In elf Stunden von Duisburg mit dem Fahrrad bis zur Nordsee
Frank Block (2. von rechts) und Harald Looft (rechts) gingen an ihre körperlichen Grenzen. FOTO: Thyssen Krupp/CR
Duisburg. Es ist 4.30 Uhr am Morgen, ein rauer Wind treibt den 196 Startern bei der "Ruhr2NorthSeaChallenge" den leichten Nieselregen ins Gesicht. In den kommenden knapp 20 Stunden wollen sie mit dem Fahrrad insgesamt 300 Kilometer von der Schauinsland-Reisen-Arena in Wedau bis zum Restaurant Waterkant in Bensersiel an der Nordseeküste zurücklegen. Eine Herausforderung, der sich auch Harald Looft und Frank Block, beide langjährige Mitarbeiter im Werkschutz der Stahlsparte von thyssenkrupp, stellen. Erstmalig wird die Fahrt von dem Unternehmen unterstützt.

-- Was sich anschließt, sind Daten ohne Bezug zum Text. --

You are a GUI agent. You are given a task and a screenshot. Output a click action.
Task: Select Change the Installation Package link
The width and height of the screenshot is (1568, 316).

Duisburg, Raesfeld, Gronau, Georgsdorf, Neudersum, Leer, Aurich und schließlich Bensersiel. Der Routenplaner veranschlagt drei Stunden und 13 Minuten für die Fahrt mit dem Auto, Harald Looft und Frank Block wollen es auf zwei Rädern in 15 Stunden schaffen. "Ums Gewinnen geht es bei der Tour nicht", erklärt Frank Block, "Aber alles unter 15 Stunden Fahrt ist wirklich stark. Dafür müssen wir uns allerdings auch ein bisschen ranhalten.", sagt der 55-Jährige. Sein Kollege Harald Looft hatte im vergangenen Jahr von der Tour erfahren und war sofort begeistert, fragte bei Freunden und Kollegen nach und fand in Frank Block schließlich seinen jetzigen Teampartner. Was beide verbindet, ist nicht nur ihr gemeinsamer Arbeitsplatz beim Werkschutz von thyssenkrupp in Duisburg, sondern ihre Leidenschaft für den Radsport. Beide sind erfahrene und langjährige Radfahrer. Harald Looft: "Letztendlich fährt man gegen sich selbst, gegen den 'inneren Schweinehund'. Deshalb ist es auch wichtig, Kraft und Ausdauer gut einzuteilen. Wenn man 300 Kilometer am Limit fährt, schafft man das nicht."

Durchschnittlich 25 Kilometer pro Stunde haben sich die beiden vorgenommen. Um diese Geschwindigkeit auch über eine lange Distanz beibehalten zu können, bereiteten sie sich seit mehreren Wochen vor: Sie kamen mit dem Rad zur Arbeit, gingen gemeinsam laufen und fuhren Vorbereitungsrennen "mit kleineren Distanzen", wie Harald Looft augenzwinkernd sagt - Distanzen von 100, 175 und 200 Kilometern Länge, bei denen manch einer schon vor dem Start kapitulieren würde.

Zum ersten Mal wird die Fahrt in diesem Jahr von thyssenkrupp gefördert. Als beide dann nach elf Stunden Fahrtzeit voller Adrenalin und Emotionen über die Ziellinie sausen, sind sie sich einig: Die Tour war ein einschneidendes Ereignis in ihrem Leben. Die Durchschnittgeschwindigkeit pro Stunde sei mit 26 Kilometern "der Hammer". Kein Muskelkater, nur ein großes Glücksgefühl hätte sich am nächsten Tag breit gemacht.